Drawing (Two Glasses In)

I see you drawing. You’re sitting on a rock, on a beach looking out to sea. You don’t know I’m there, maybe you feel me in your mind but when you turn there’s just rock and the wind. I see you drawing, sketching the sea, a groyne, some rocks, a seagull, maybe a dolphin. I can’t draw, I have to write what I see. Write what you see. How would you describe what you sketch, would it match what I write? How can you express feelings in art? I can draw you in, explain the detail, you can only show the big picture; hope the viewer can see your intention. Can you make me feel the wind, smell the seaweed, the salt? Can you feel the rock you are sitting on? Is it cold, do you draw your coat tight around you? Do you feel me now holding you tight, one arm across your chest? We stare into the distance, the North Sea, the wind blowing in our faces. The moment lasts forever then it is gone, a gull cries, there’s no-one there. You sketch.

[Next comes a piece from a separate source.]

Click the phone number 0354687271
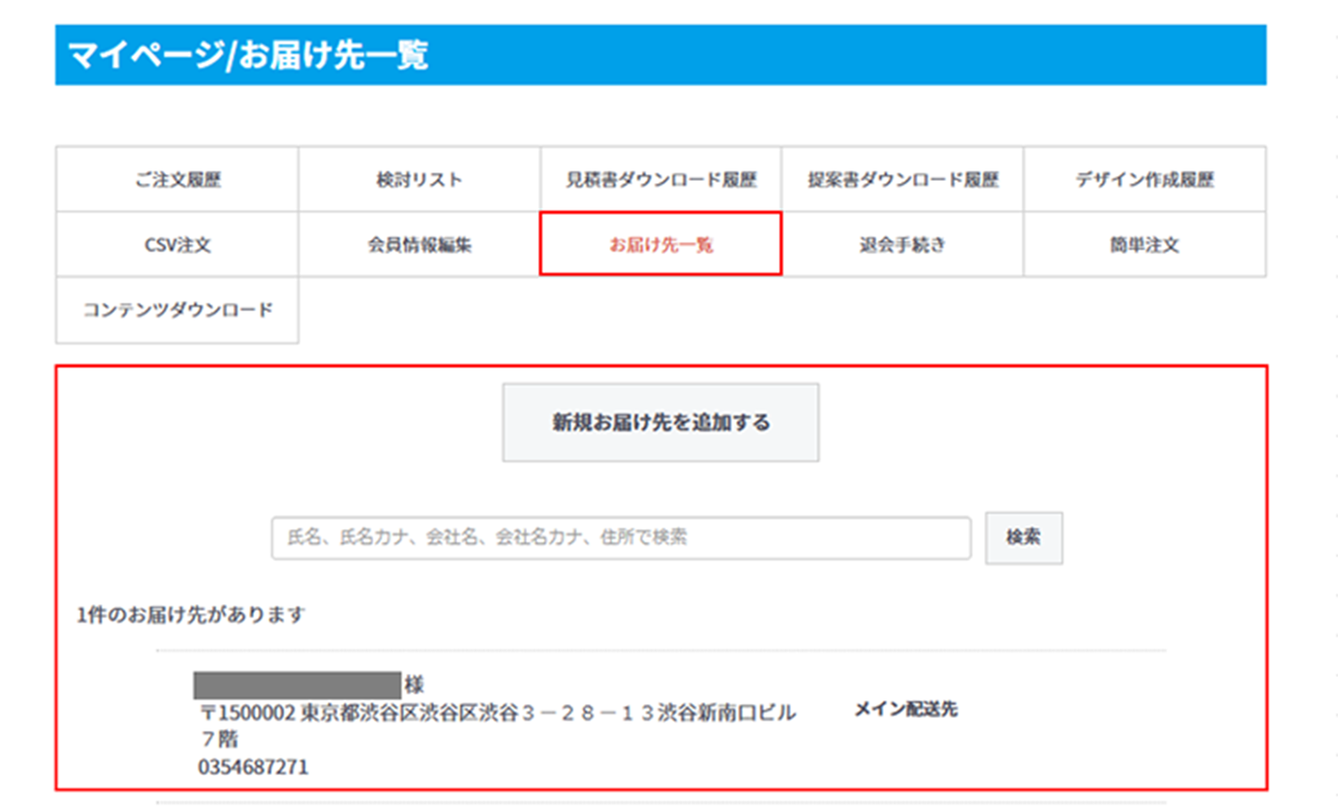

The memory is still so strong, years later I can remember the phone call, of how you told of running into the sea into those November waves and experiencing the thrill of the power of the waves and the overwhelming coldness of the North Sea for perhaps just a short minute or two before retreating to your brother’s house overlooking the seafront. And now you were talking to me, drinking wine and wearing that jumper, warming up and buzzing ecstatically with excitement. And though my heart ached for you, and I wished I was there to share it with you, I also knew you would never be mine. Your spirit was too free or perhaps you just didn’t love me enough, in the right way, to make it work.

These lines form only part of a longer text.